A sus 60 años, Ana se sentó frente a mí con las manos entrelazadas, su mirada reflejaba una mezcla de temor, vergüenza y esperanza. "Ojalá alguien me hubiera hablado de esto cuando era niña", dijo con asombro y una sonrisa nerviosa. Durante su infancia, las emociones no tenían cabida en su hogar. Hablar de tristeza era un signo de debilidad, expresar enojo estaba prohibido y el miedo debía ser tragado en silencio. Pasaron los años y con ellos, las emociones reprimidas se convirtieron en sombras que la acompañaban en cada etapa de su vida. Frustración, culpa, inseguridad… se manifestaban en su matrimonio, en su trabajo, en su forma de verse a sí misma. "Me acostumbré a ponerme en último lugar para que otros estuvieran bien", me dijo con una mirada perdida hacia el suelo.

Como Ana, muchas personas han crecido en entornos donde la salud mental nunca fue tema de conversación. En generaciones pasadas, la prioridad era la supervivencia y el cumplimiento de normas rígidas que no dejaban espacio para el mundo interno de cada persona. "No llores", "Aguántese", "No es para tanto", "Los hombres no sienten", "Las niñas deben ser fuertes", fueron frases comunes que construyeron una cultura de silencio y tortura emocional.

Sin embargo, ese silencio tuvo un precio. La ansiedad, la depresión, el miedo a expresarse y el sentimiento de inferioridad se instalaron en la adultez, afectando relaciones de pareja, amistades, decisiones laborales y la percepción personal. Muchas de estas personas pasaron años sintiéndose perdidas, llevando consigo culpas y heridas invisibles, hasta que, en algún punto, encontraron la oportunidad de sanar a través de la terapia psicológica.

La terapia ha sido para muchos una revelación tardía, pero nunca demasiado tarde. Iniciar un proceso terapéutico a los 43, 57, 60 u 84 años es redescubrirse, reescribir la historia desde una nueva perspectiva. Es entender que la infancia no definió el destino y que aún es posible aprender a vivir de otra manera. Es abrirse a la libertad de sentir, de decidir y de priorizarse.

**Entradas de datos recopiladas:**
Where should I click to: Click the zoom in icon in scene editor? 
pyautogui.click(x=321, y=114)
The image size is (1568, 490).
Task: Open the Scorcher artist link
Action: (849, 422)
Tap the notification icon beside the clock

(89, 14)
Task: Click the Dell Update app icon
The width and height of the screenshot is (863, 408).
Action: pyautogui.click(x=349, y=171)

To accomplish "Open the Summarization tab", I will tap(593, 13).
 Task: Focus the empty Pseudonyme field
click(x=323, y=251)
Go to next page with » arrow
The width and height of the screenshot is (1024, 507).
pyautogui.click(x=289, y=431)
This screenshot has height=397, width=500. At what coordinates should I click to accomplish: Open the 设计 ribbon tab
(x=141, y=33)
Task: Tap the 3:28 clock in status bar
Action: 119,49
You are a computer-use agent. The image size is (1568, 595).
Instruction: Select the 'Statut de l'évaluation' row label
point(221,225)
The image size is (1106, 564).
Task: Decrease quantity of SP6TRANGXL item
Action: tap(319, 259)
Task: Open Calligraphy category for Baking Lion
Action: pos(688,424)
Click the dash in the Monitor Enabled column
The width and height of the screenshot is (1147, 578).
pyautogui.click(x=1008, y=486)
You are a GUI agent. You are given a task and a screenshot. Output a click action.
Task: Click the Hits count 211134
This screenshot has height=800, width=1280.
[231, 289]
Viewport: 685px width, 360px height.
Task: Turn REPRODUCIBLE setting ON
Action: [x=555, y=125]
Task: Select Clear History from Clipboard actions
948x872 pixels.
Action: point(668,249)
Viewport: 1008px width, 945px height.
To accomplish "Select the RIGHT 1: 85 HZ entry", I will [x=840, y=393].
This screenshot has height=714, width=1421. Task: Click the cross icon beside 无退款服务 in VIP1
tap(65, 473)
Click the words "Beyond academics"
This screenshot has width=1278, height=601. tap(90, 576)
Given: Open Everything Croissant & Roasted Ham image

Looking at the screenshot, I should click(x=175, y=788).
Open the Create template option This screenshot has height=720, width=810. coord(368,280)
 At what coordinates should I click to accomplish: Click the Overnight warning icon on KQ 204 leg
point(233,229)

**CONSIGNA A:** Reproduce el fragmento del texto sobre salud mental que comienza en "La terapia ha" y termina en "y de priorizarse.".
**CONSIGNA B:** Traduce al inglés esta oración del texto sobre salud mental: "La terapia ha sido para muchos una revelación tardía, pero nunca demasiado tarde."

**RESPUESTA ESPERADA A:**
La terapia ha sido para muchos una revelación tardía, pero nunca demasiado tarde. Iniciar un proceso terapéutico a los 43, 57, 60 u 84 años es redescubrirse, reescribir la historia desde una nueva perspectiva. Es entender que la infancia no definió el destino y que aún es posible aprender a vivir de otra manera. Es abrirse a la libertad de sentir, de decidir y de priorizarse.

**RESPUESTA ESPERADA B:** For many, therapy has been a late revelation, but never too late.